DER Missed False Alarm Confusion
speakrs CoreML 11.5% 3.8% 3.6% 4.1%
pyannote-rs 80.2% 34.9% 7.4% 37.9%

pyannote-rs produces 0 segments on 183 out of 216 VoxConverse files. Its segments only close on speech to silence transitions, so continuous speech without silence gaps yields no output. The 33 files above are the subset where it produces at least 5 segments.

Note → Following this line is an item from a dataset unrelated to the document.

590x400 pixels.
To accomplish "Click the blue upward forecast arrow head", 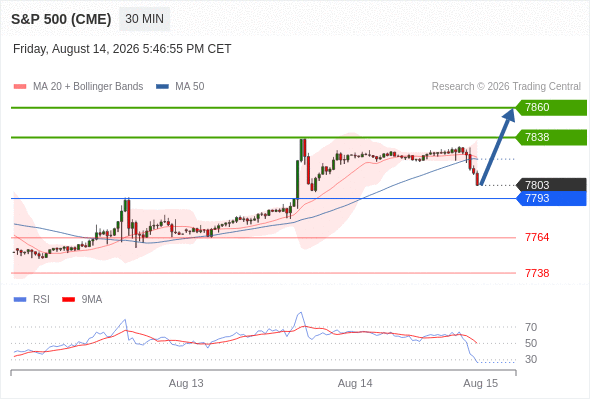I will point(509,114).
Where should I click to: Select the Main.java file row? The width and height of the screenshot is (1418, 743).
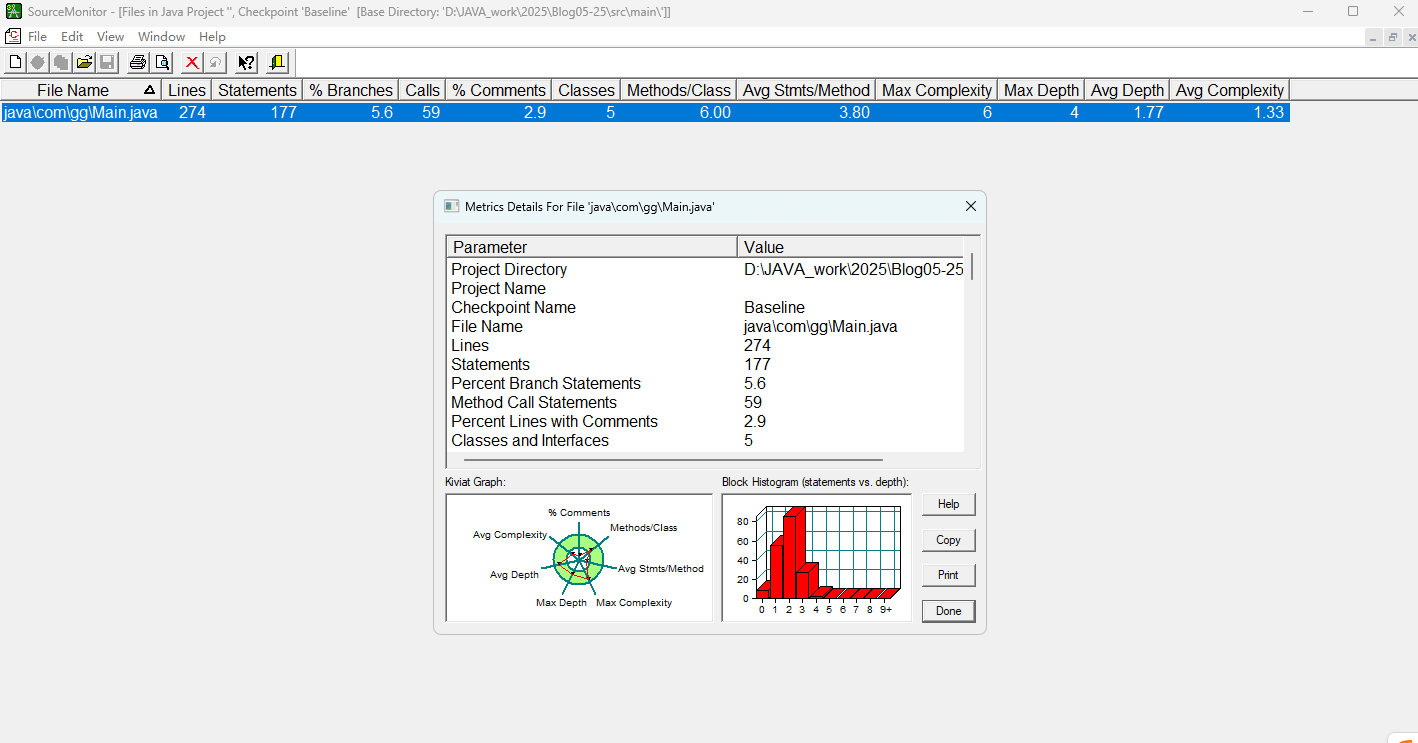[80, 113]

Note: pyannote-rs's README says it uses wespeaker-voxceleb-resnet34-LM, but their build instructions and GitHub release only ship wespeaker_en_voxceleb_CAM++.onnx. There is no ONNX export of ResNet34-LM. The HuggingFace repo only contains pytorch_model.bin. The benchmark here uses pyannote-rs exactly as documented in their setup instructions.

Features

  • online (default) — automatic model download from HuggingFace via [ModelManager]
  • coreml — native CoreML backend for Apple Silicon GPU/ANE acceleration
  • cuda — NVIDIA CUDA backend via ONNX Runtime
  • load-dynamic — load the CUDA runtime library at startup instead of static linking

Build requirements

This crate links OpenBLAS statically (via ndarray-linalg), which requires a C compiler. On most systems this is already available. The ONNX Runtime dependency (ort 2.0.0-rc.12) is pre-release.

Contributing

See CONTRIBUTING.md for local setup, model downloads, fixture generation, and the standard check commands used in this repo.